━━ Text section ━━

FN 4. Hertz claims it is in a similar manner insuring itself because of its statutory $15,000/30,000 exposure as owner of the vehicle. This argument overlooks the fact that the coverage it is offering its customer far exceeds its statutory exposure.

FN 5. In deposition testimony, an employee of Hertz was asked this question, "Would it be correct to state that the protections provided by virtue of paragraph 9 are a part of the package of rights which the renter gets when he pays the sum called for by the rental agreement?" The answer was "Yes."

FN 6. Appellant concedes that Hertz is not authorized by the California Insurance Commissioner to act as a class 8 (liability) insurer but argues, and we agree, this is not a requisite to her maintaining an action against Hertz under section 790.03. (See People v. United National Life Ins. Co. (1967) 66 Cal. 2d 577 [58 Cal. Rptr. 599, 427 P.2d 199].)

FN 7. Hertz conceded that it could contract with an insurance company to carry its customers' coverage under the terms of paragraph 9 if it did not choose to handle the coverage as a self-insurer.

FN 8. Also see 61 Ops.Cal.Atty.Gen. 214 (1978),citing other cases that hold that businesses other than insurance companies can be engaged in the insurance business.

FN 9. Vehicle Code section 16053 authorizes the Department of Motor Vehicles to issue a certificate of self-insurance to applicants who have more than 25 vehicles registered in their name. It can authorize applicants to act as self-insurers for either property damage or bodily injury or both. Hertz as a recipient of such a certificate cliams this section exempts it from the provisions of section 790.03. We disagree. The section simply recognizes certain large enterprises can be self-insured. It does not state, or ever suggest, that self-insurers operating like Hertz can escape the provisions of section 790.03.

━━━

Task requirements: Transcribe the court opinion footnotes above in full, word for word. The records are separate material and have no connection to the footnotes above.

━━ Entries shown ━━

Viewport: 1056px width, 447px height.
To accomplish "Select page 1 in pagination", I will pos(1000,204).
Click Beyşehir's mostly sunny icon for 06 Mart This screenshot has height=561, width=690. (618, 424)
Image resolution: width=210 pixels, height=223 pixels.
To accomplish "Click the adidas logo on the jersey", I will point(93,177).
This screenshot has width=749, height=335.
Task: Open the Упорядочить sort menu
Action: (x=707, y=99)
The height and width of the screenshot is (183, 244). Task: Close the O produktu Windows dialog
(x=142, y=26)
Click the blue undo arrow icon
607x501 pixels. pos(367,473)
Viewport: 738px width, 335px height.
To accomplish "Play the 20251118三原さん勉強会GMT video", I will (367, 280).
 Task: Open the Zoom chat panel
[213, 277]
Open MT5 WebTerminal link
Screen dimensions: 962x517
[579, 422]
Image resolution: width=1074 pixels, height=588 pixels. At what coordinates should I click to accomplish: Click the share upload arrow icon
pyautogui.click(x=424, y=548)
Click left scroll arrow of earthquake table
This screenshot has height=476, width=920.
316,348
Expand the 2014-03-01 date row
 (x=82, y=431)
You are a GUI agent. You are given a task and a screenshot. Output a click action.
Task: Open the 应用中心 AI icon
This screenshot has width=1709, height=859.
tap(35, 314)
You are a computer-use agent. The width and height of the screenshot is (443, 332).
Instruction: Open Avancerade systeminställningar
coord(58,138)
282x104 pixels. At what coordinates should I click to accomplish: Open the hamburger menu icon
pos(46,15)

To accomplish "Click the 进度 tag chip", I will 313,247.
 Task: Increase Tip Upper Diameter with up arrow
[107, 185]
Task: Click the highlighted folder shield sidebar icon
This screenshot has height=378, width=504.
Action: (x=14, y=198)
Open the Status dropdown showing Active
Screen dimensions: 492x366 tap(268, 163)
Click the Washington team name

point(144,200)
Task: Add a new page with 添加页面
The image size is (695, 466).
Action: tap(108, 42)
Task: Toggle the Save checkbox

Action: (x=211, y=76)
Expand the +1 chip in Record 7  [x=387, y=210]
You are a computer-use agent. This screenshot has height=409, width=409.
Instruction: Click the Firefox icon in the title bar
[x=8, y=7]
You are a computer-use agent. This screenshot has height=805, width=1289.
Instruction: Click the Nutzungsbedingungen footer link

━━━

Result of this task:
FN 4. Hertz claims it is in a similar manner insuring itself because of its statutory $15,000/30,000 exposure as owner of the vehicle. This argument overlooks the fact that the coverage it is offering its customer far exceeds its statutory exposure.

FN 5. In deposition testimony, an employee of Hertz was asked this question, "Would it be correct to state that the protections provided by virtue of paragraph 9 are a part of the package of rights which the renter gets when he pays the sum called for by the rental agreement?" The answer was "Yes."

FN 6. Appellant concedes that Hertz is not authorized by the California Insurance Commissioner to act as a class 8 (liability) insurer but argues, and we agree, this is not a requisite to her maintaining an action against Hertz under section 790.03. (See People v. United National Life Ins. Co. (1967) 66 Cal. 2d 577 [58 Cal. Rptr. 599, 427 P.2d 199].)

FN 7. Hertz conceded that it could contract with an insurance company to carry its customers' coverage under the terms of paragraph 9 if it did not choose to handle the coverage as a self-insurer.

FN 8. Also see 61 Ops.Cal.Atty.Gen. 214 (1978),citing other cases that hold that businesses other than insurance companies can be engaged in the insurance business.

FN 9. Vehicle Code section 16053 authorizes the Department of Motor Vehicles to issue a certificate of self-insurance to applicants who have more than 25 vehicles registered in their name. It can authorize applicants to act as self-insurers for either property damage or bodily injury or both. Hertz as a recipient of such a certificate cliams this section exempts it from the provisions of section 790.03. We disagree. The section simply recognizes certain large enterprises can be self-insured. It does not state, or ever suggest, that self-insurers operating like Hertz can escape the provisions of section 790.03.